Kevin looked a little bit better this summer, but he's nowhere near the level of dominance he had before the injury.
Our top regular returner that is strictly a bullpen pitcher is Mike Dufek. When away from first base, he's been used here and there as a closer. His fastball can touch the 95-96 range and his slider is pretty good. Dufek probably won't be utilized as much this year, but he'll get his chances depending on how the closer by committee goes.
Travis Smith will spend more time in the bullpen this year. He's had a rough time as a starter over the last year both at Michigan and his summer gig in the Texas Collegiate League.

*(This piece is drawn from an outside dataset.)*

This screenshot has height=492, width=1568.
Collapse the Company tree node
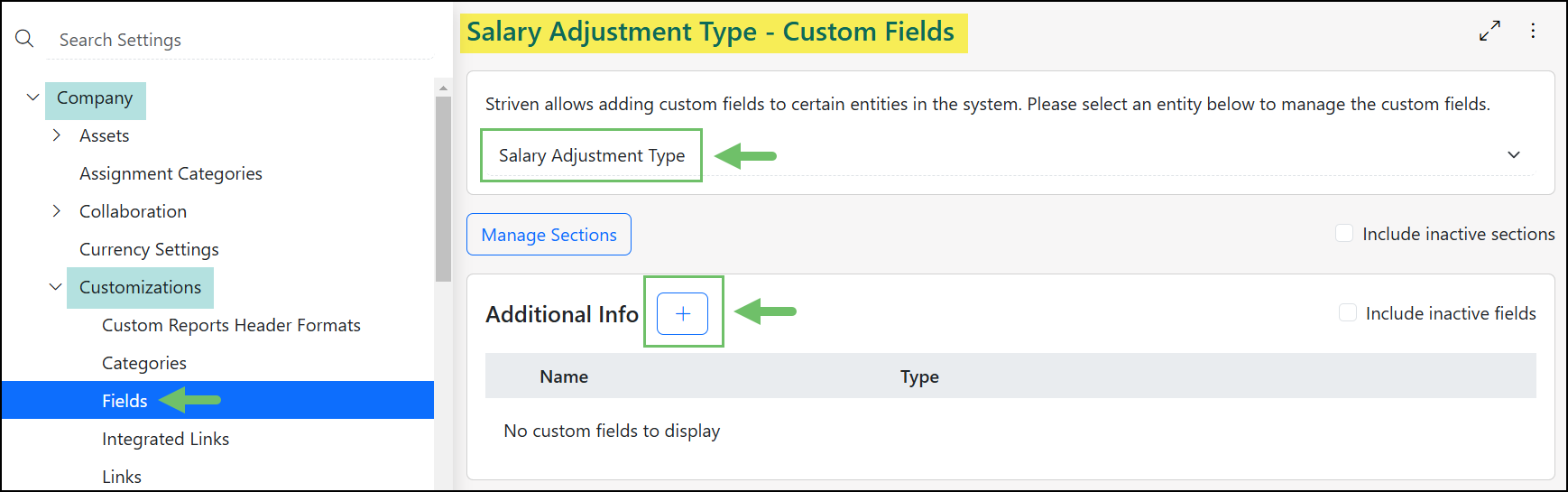coord(33,97)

All of these starter/reliever combinations should be huge assets in the pen if they aren't starting on the weekend.
Rounding out the returners are Matt Gerbe and Jeff DeCarlo. Gerbe hasn't shown too much yet during his time at Michigan or his stint with the Winchester Royals of the Valley League this summer. He had an atrocious stint as a starter with the Royals that saw his ERA balloon over 36. He managed to pull it under 9 by the end of the season.

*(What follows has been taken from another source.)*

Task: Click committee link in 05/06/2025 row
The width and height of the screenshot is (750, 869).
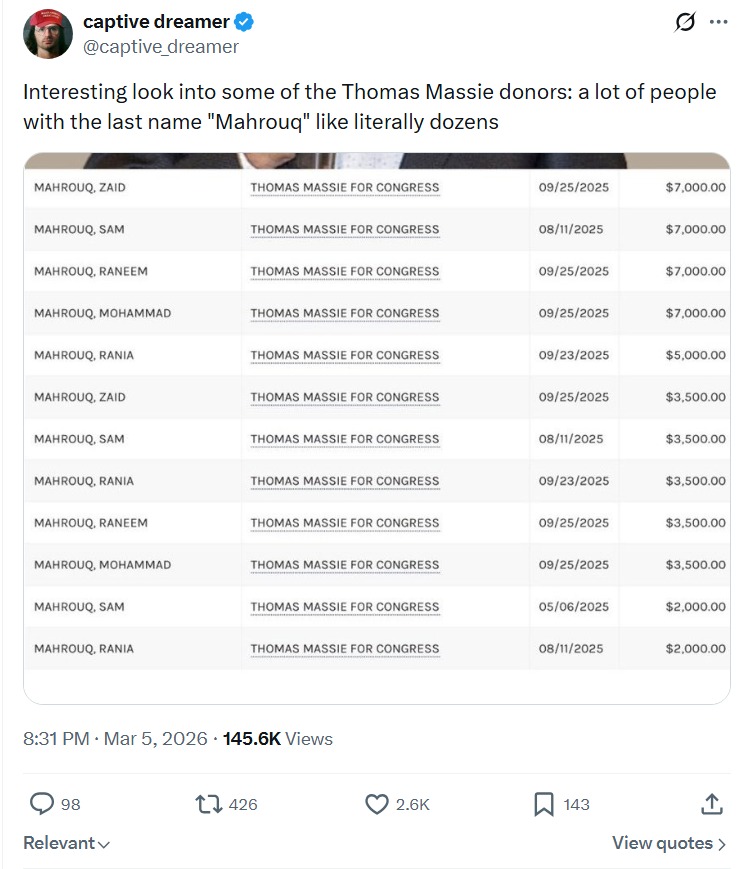Action: pyautogui.click(x=344, y=607)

Jeff DeCarlo, well, I've always made it a point to try and not speak that poorly of him. The guy is an Academic All-Big Ten player, not a All-Big Ten player. I respect that. I just cover my eyes and cross my fingers every time I see him on the mound, partially hoping he won't give up 3 runs in an inning, the other hoping he only pegs one guy in the 1 inning he might last. And this isn't an exaggeration. His 2009 stats:
So as this season goes on, if I make references to the "DeCarlo-type outing", this is what I mean. We won't see much of him this year, but when we do, consider it a David Cone like moment, but with less Febreeze. It's a blow out one way or the other, and as a bonus, DeCarlo will have an ERA comparable to David Cone's completion percentage—not the fraction, but the fraction multiplied by 100.
Michigan has solid depth and a concentration of guys who could start or go in the bullpen. Several of those are in the running for closer, and it's always good to have a bunch of guys capable of closing out games. Hell, even DeCarlo was collecting saves with his summer team, so the future has to look brighter, no?

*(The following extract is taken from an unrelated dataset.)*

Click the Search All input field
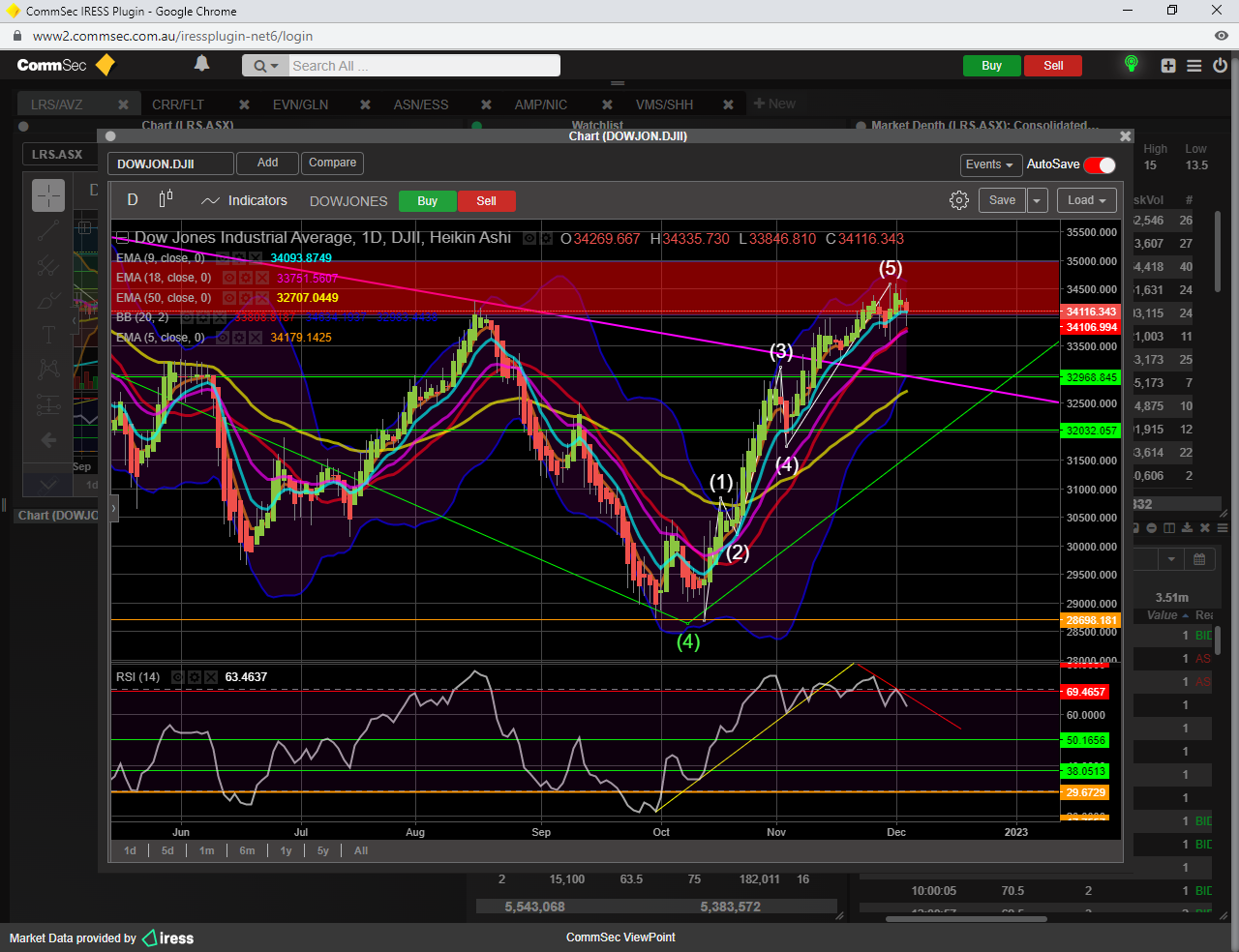This screenshot has height=952, width=1239. (423, 66)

Michigan returns more quality pitching than the rest of the league, and it's had had a year to develop. They also get a few promising prospects back. If they stay healthy, this year's pitching could be just as good as last year's by spreading Chris Fetter's load over five or six players who weren't available for last year. The depth should be enough to keep Michigan from losing random games against conference bottom dwellers Iowa, Northwestern, and Penn State, teams that they had a 3-6 record against last year.
That makes me an optimist. An outsider's view of the pitching staff is a little bit different. Most saw Fetter as the be all end all of our staff. That was true about one in every three weekends, but again, I point to the depth issues and a couple inconsistent players. This off season was a promising one for a wide variety of pitchers. If Katzman can get fully healthy before we start to push him for innings, Fetter's loss will be survivable.